Final answer:
To find the Sun's radius, we use the intensity of solar radiation at Earth's orbit (1370 W/m²) and the Stefan-Boltzmann law. The total power radiated by the Sun is determined and compared to the power emitted based on the temperature and emissivity of the Sun to estimate its radius.
Step-by-step explanation:
The student is asking about determining the power of radiation from the Sun and calculating the Sun's radius using its temperature and the concept that the Sun emits energy as a perfect black body (Stefan-Boltzmann law).
The intensity of solar radiation at Earth's orbit is given as 1370 W/m².
To find the total power P radiated by the Sun, this intensity is multiplied by the surface area of a sphere with a radius equal to the orbit of the Earth (the distance from the Earth to the Sun). The radius of this sphere is 1.496 × 10¹¹ m.
Using the formula for the surface area of a sphere (4πr²) and the solar constant (the intensity of solar radiation), we can calculate the total power output of the Sun:
P = Intensity × Area = 1370 W/m² × 4π(1.496 × 10¹¹ m)² = 3.82 × 10²¶ W.

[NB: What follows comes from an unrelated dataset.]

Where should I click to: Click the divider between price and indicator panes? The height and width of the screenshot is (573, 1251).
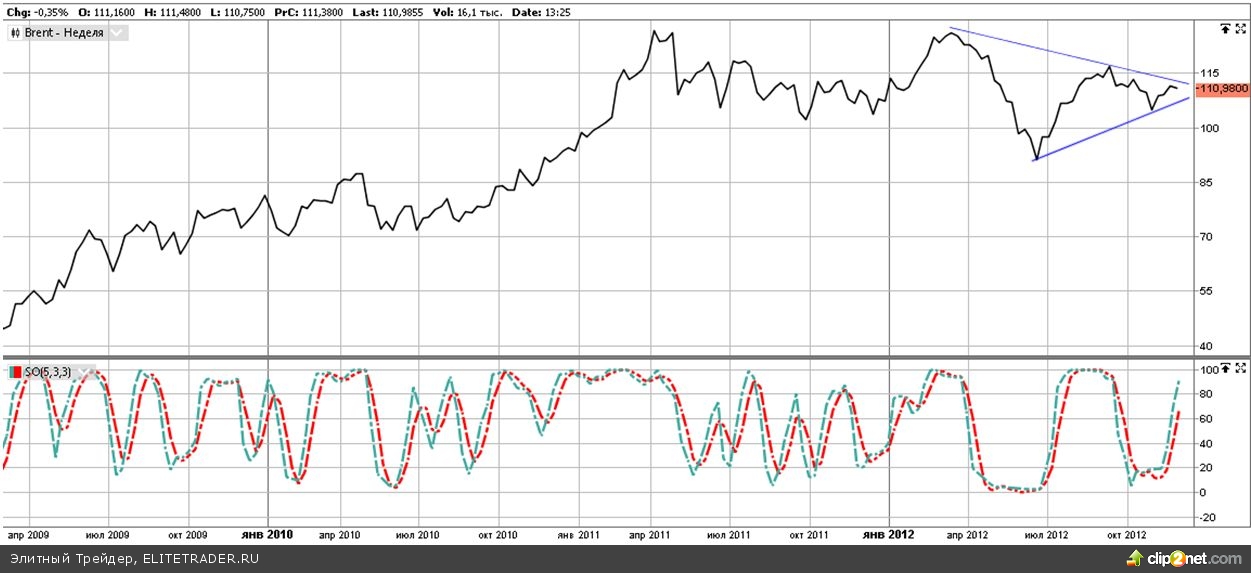600,357
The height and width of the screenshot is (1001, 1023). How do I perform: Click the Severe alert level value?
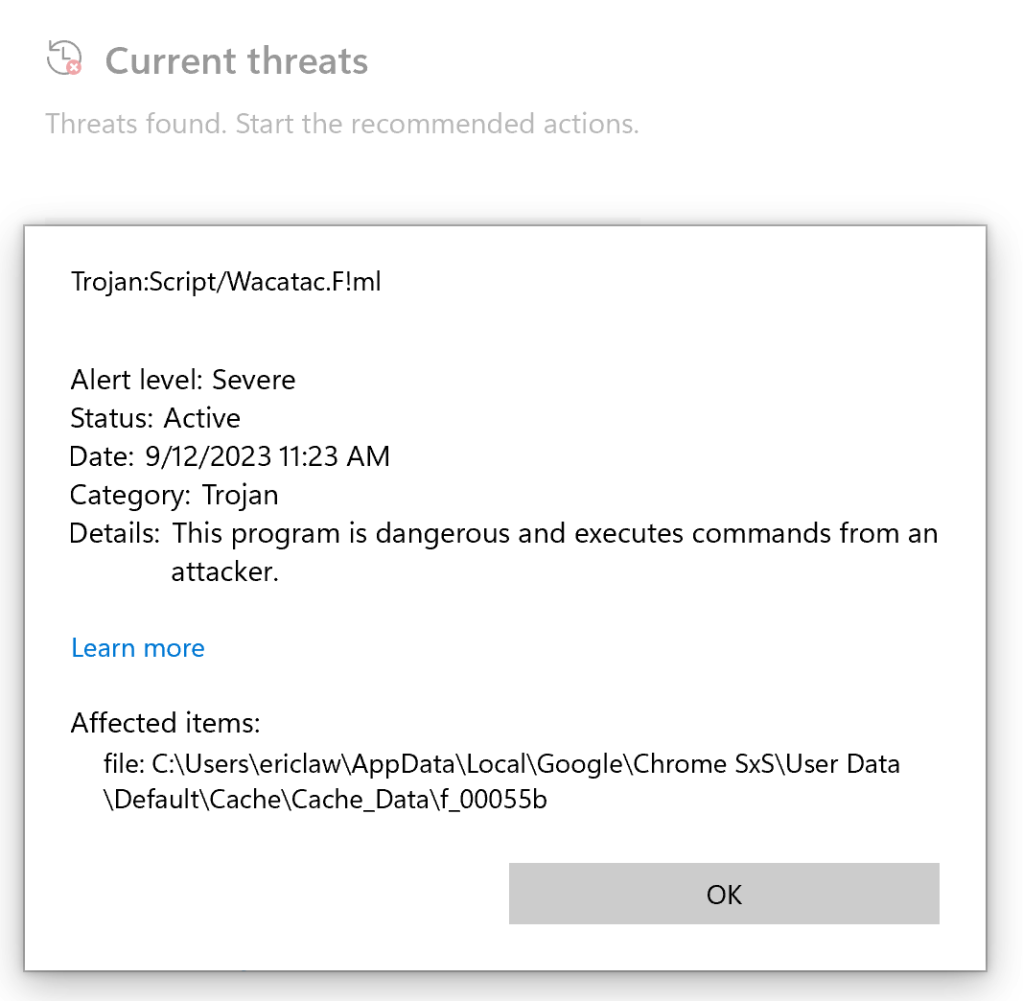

To find the radius of the Sun, we use the Stefan-Boltzmann law in the form P = σAeT⁴, where σ is the Stefan-Boltzmann constant, A is the surface area of the Sun, e is the emissivity (which is given as 1 for the Sun), and T is the temperature of the Sun.
Given that the temperature of the Sun is 5780 K and substituting the total power P we've just calculated, we can solve for A and then find the radius of the Sun by rearranging the area of a sphere formula A = 4πr².
Therefore, by using the given solar radiation intensity at Earth's orbit and the temperature of the Sun, we can estimate the radius of the Sun.